▶ [Excerpt to read]
## Start
LaFleur also highlighted the importance of ensuring the reliability of the grid with the addition of more intermittent renewables during a sit-down interview with Bloomberg BNA's Rebecca Kern. She described some of the challenges FERC will face as it shrinks to three commissioners who are all Democrats—a first for the agency—because Republican Commissioner Tony Clark is expected to leave at the end of September. This interview was edited for clarity and length.
Bloomberg BNA:
What are some of the actions FERC is taking to address the growing number of cyber threats against the nation's electric grid?
Cheryl LaFleur:
We are on the sixth generation of the mandatory cybersecurity standards, which are basic protections to make sure cybersecurity is sustained across the grid. The fifth generation was really the first standard that requires some level of cybersecurity for all parts of the bulk electric system, tiered by risk.
What we're looking to is defense in depth, so that if something goes wrong, it won't cascade. It can be localized in some way. So I think we have a strong set of standards in place, which has been a major accomplishment.
## End
▶ [Provided material]
## Start
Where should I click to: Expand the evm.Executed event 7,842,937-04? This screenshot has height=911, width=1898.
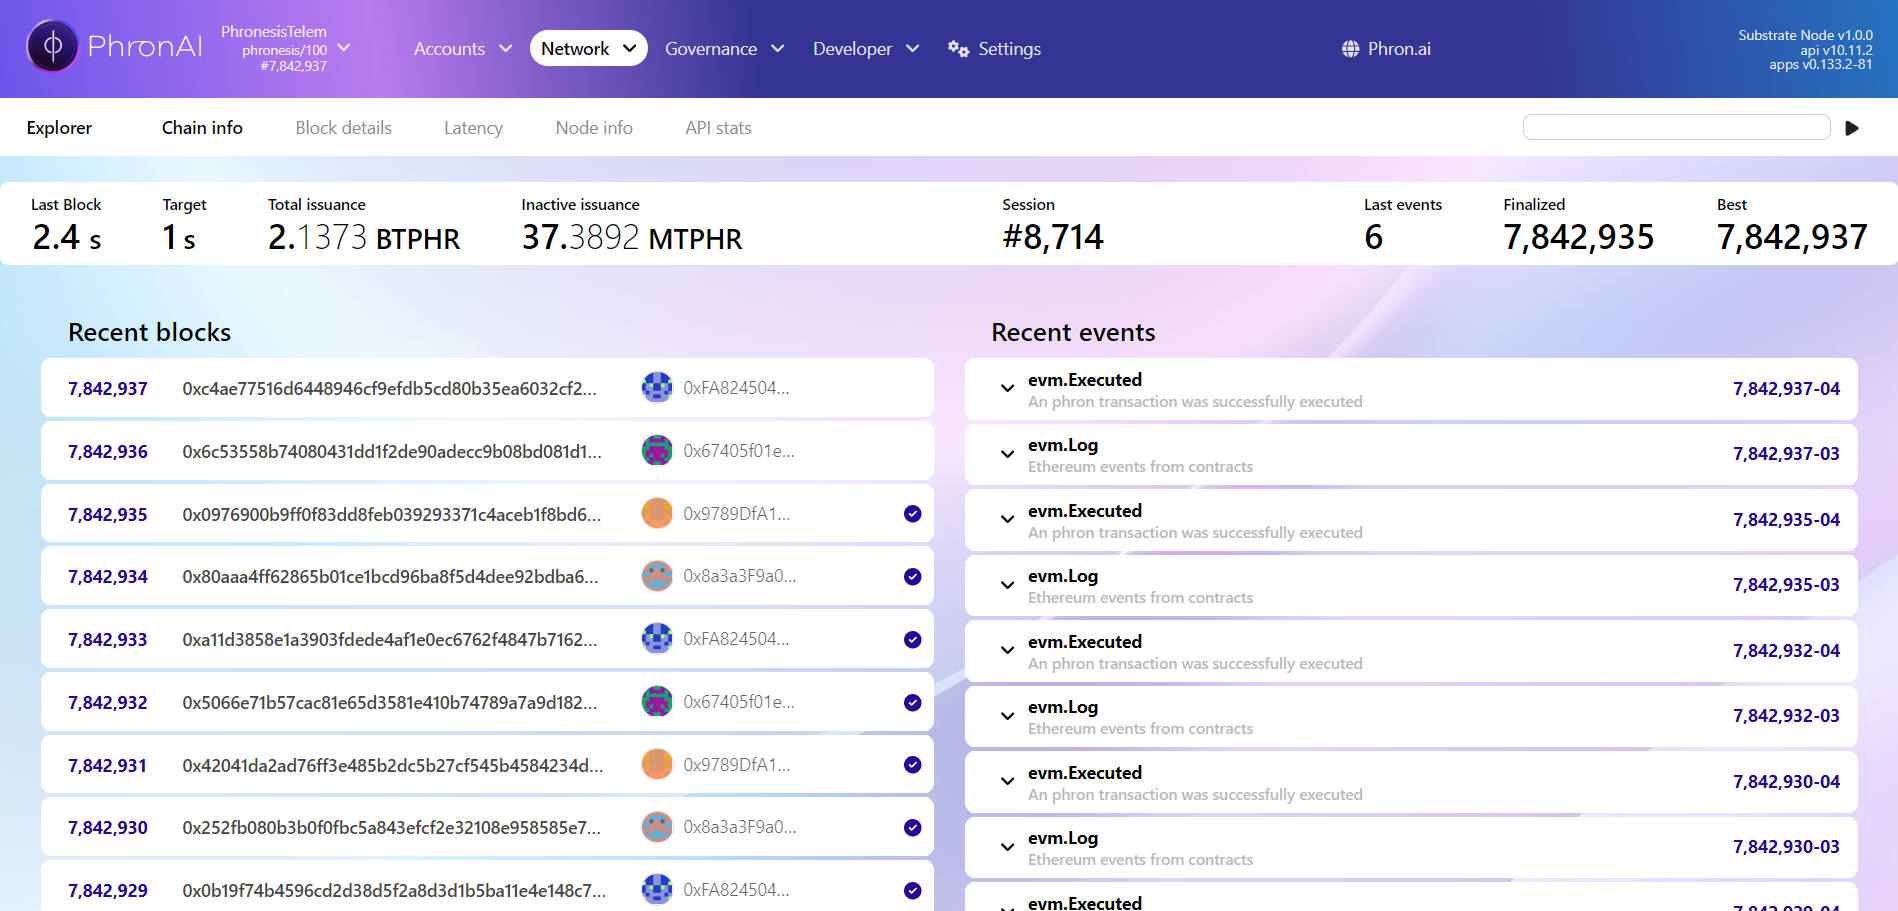(x=1007, y=389)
## End
Summarize the FERC interview excerpt above in two sentences.

In an interview with Bloomberg BNA's Rebecca Kern, LaFleur stressed keeping the grid reliable as more intermittent renewables are added and described challenges FERC will face as it shrinks to three commissioners who are all Democrats, because Republican Commissioner Tony Clark is expected to leave at the end of September. On cyber threats, she said FERC is on its sixth generation of mandatory cybersecurity standards and is aiming for defense in depth so that a failure won't cascade, calling the strong set of standards in place a major accomplishment.